● Exercise prompt
Return every line of the records below that contains the word "icon", treating uppercase and lowercase as different.

=== Items ===

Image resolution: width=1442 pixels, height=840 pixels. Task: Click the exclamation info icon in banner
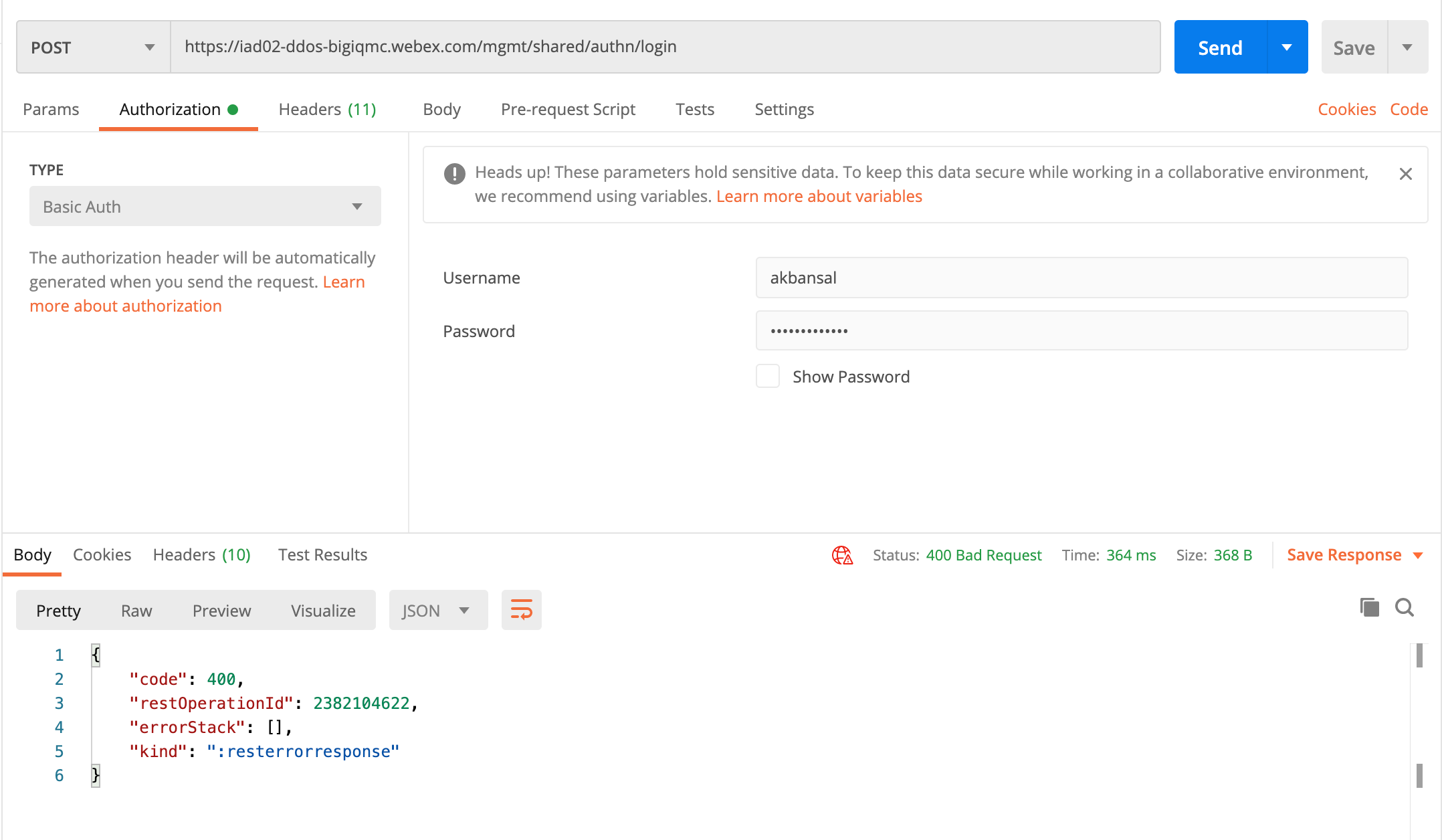[x=454, y=174]
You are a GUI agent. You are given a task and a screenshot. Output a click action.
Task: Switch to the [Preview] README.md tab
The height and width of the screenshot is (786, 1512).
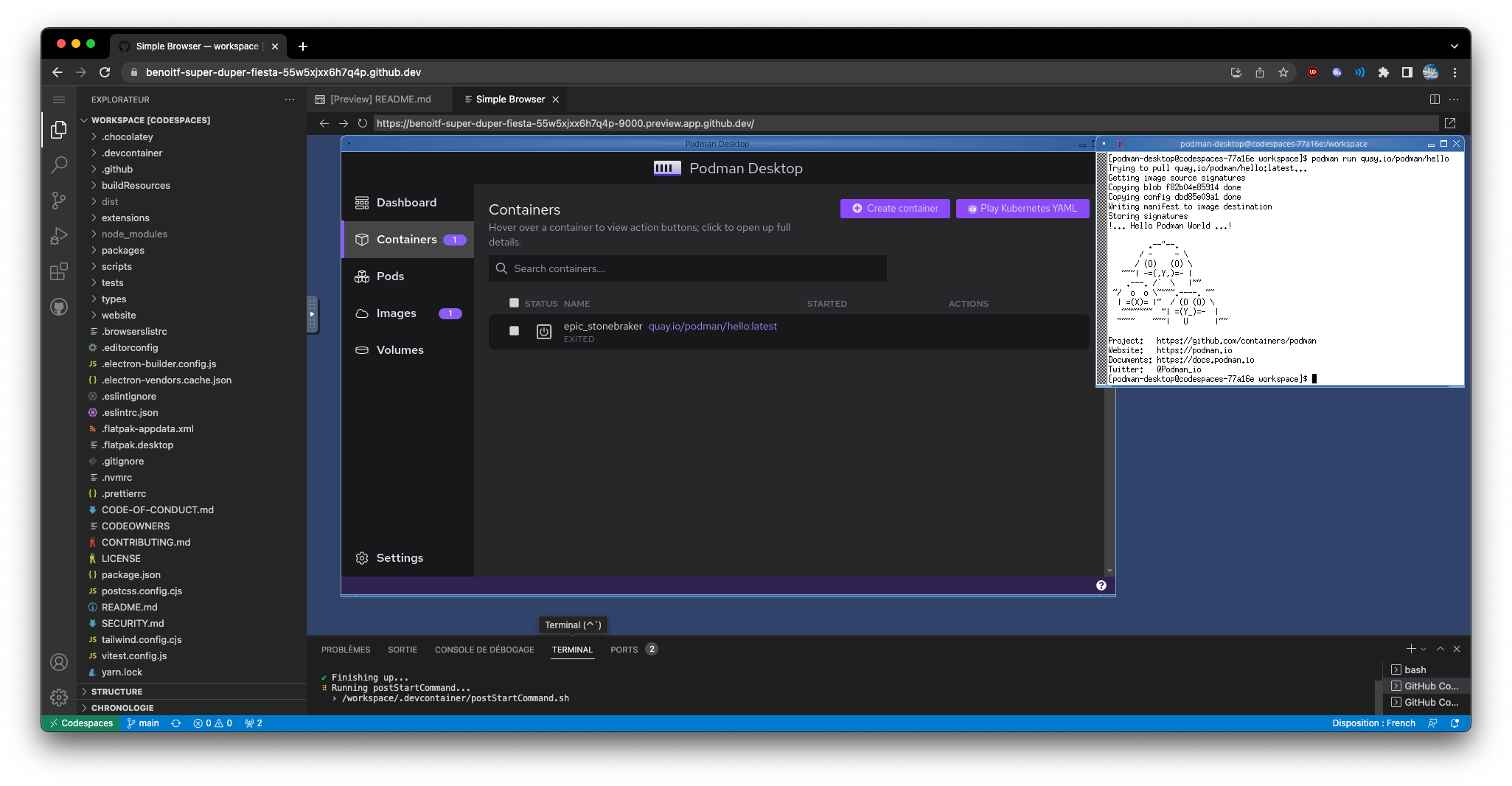pyautogui.click(x=380, y=98)
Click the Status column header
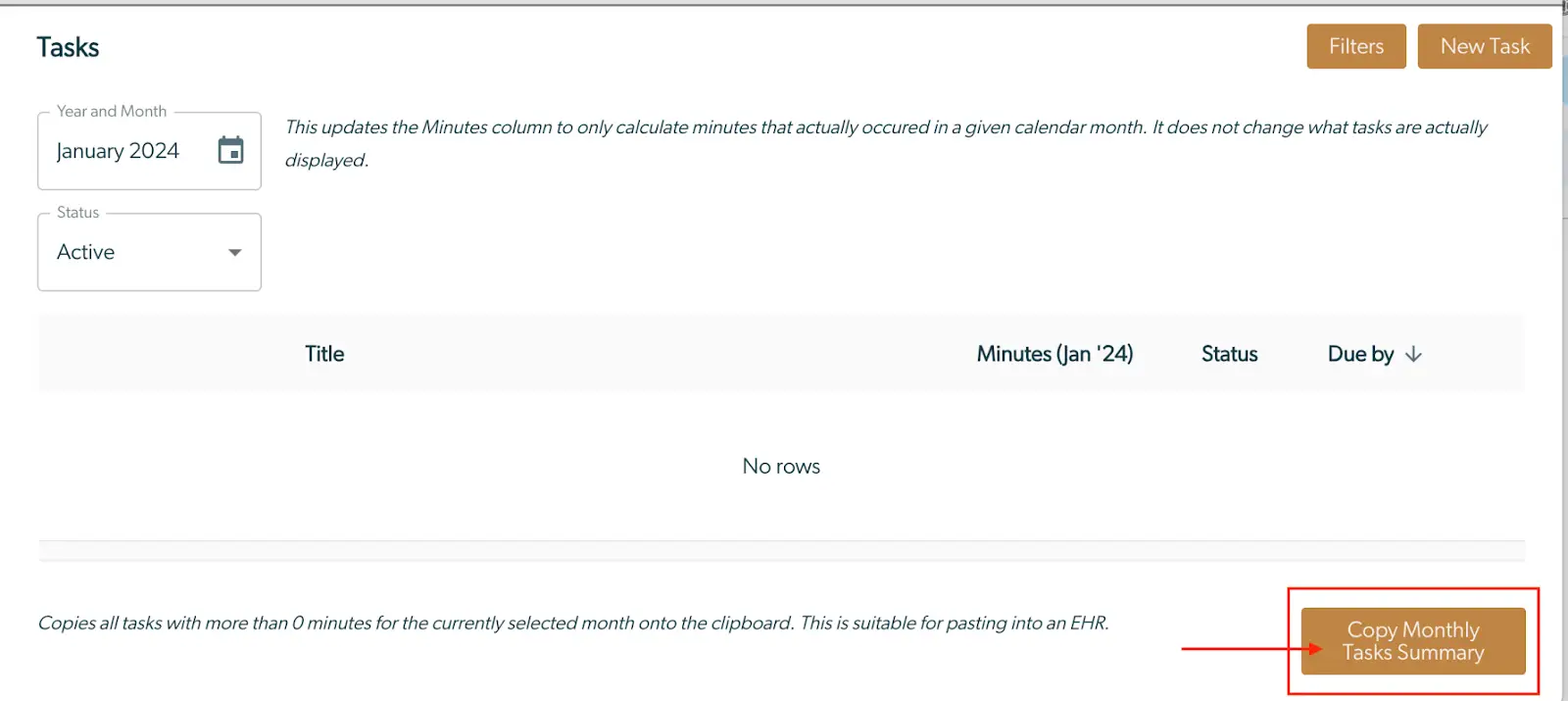This screenshot has height=701, width=1568. [x=1229, y=354]
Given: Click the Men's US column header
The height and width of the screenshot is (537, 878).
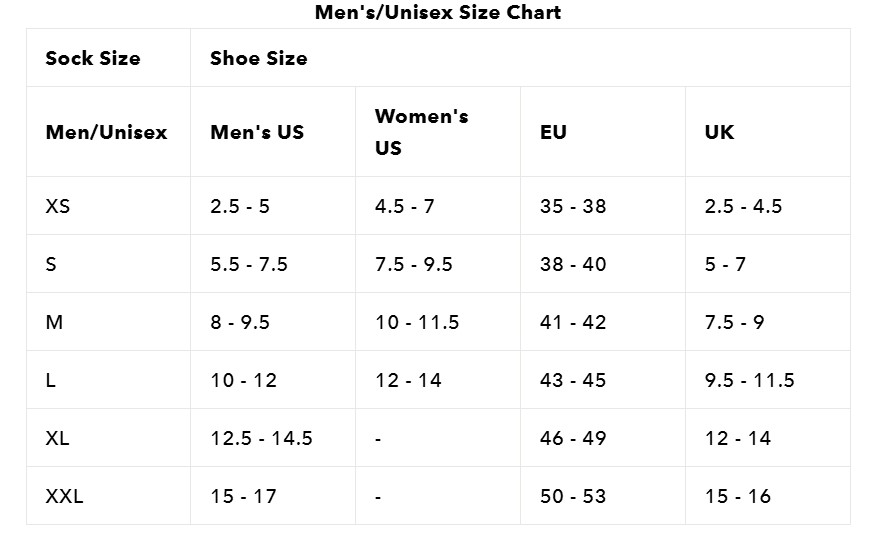Looking at the screenshot, I should [x=257, y=132].
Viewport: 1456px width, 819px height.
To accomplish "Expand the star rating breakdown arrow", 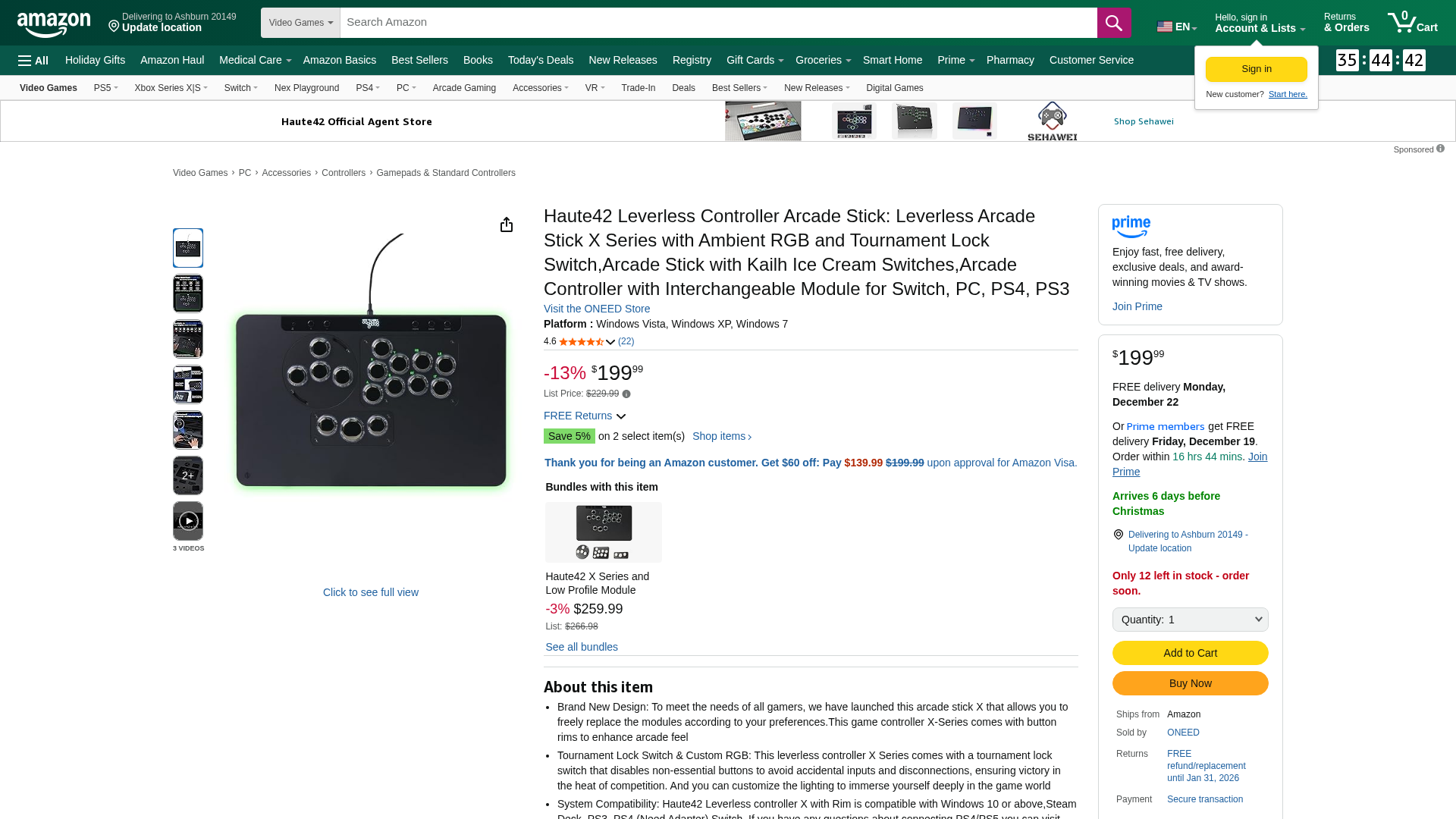I will click(x=610, y=342).
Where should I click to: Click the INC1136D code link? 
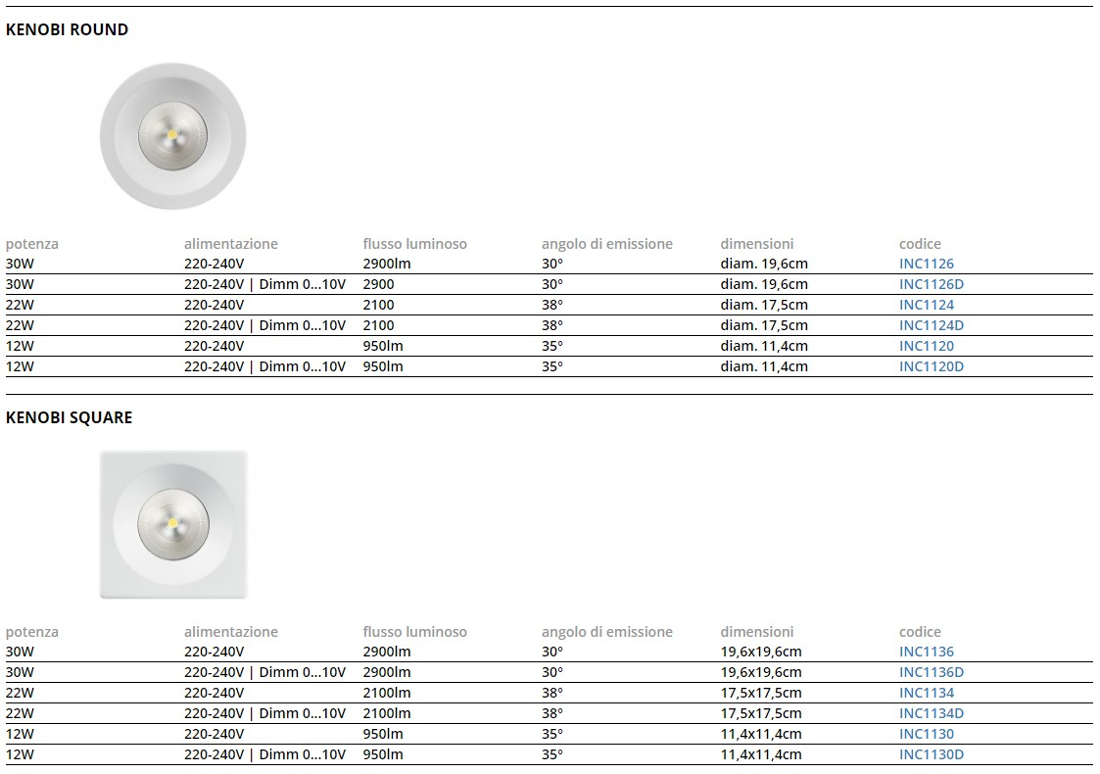(930, 672)
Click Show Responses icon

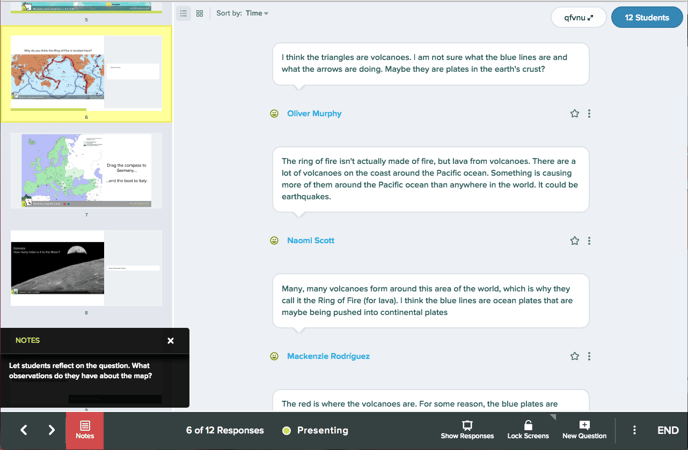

===

● Solution
Image resolution: width=1442 pixels, height=840 pixels. Task: Click the exclamation info icon in banner
Click Show Responses icon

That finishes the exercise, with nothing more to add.